Abstract

Expression of the wnt8 gene is the key transcriptional motivator of an intercellular signaling loop which drives endomesoderm specification forward early in sea urchin embryogenesis. This gene was predicted by network perturbation analysis to be activated by inputs from the blimp1/krox gene, itself expressed zygotically in the endomesoderm during cleavage; and by a Tcf1/β-catenin input. The implication is that zygotic expression of wnt8 is stimulated in neighboring cells by its own gene product, since reception of the Wnt8 ligand causes β-catenin nuclearization.

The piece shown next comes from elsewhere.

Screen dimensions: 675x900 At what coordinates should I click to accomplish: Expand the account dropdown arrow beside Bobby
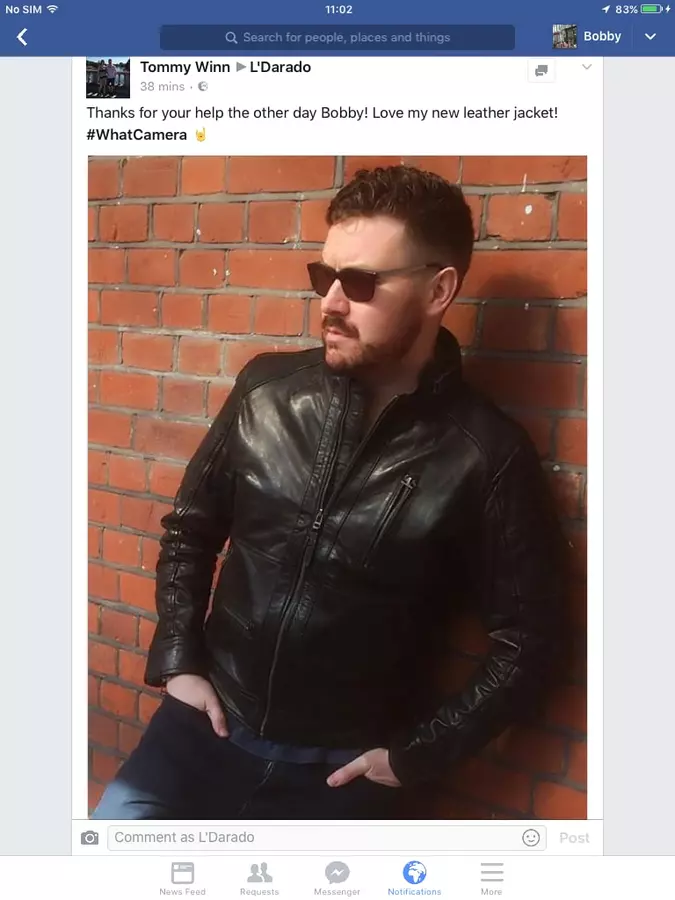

Here, the modular cis-regulatory system of the wnt8 gene of Strongylocentrotus purpuratus was characterized functionally, and shown to respond to blockade of both Blimp1/Krox and Tcf1/β-catenin inputs just as does the endogenous gene. The genomic target sites for these factors were demonstrated by mutation in one of the cis-regulatory modules. The Tcf1/β-catenin and Blimp1/Krox inputs are both necessary for normal endomesodermal expression mediated by this cis-regulatory module; thus, the genomic regulatory code underlying the predicted signaling loop thus resides in the wnt8 cis-regulatory sequence. In a second regulatory region, which initiates expression in micromere and macromere descendant cells early in cleavage, Tcf1 sites act to repress ectopic transcription in prospective ectoderm cells.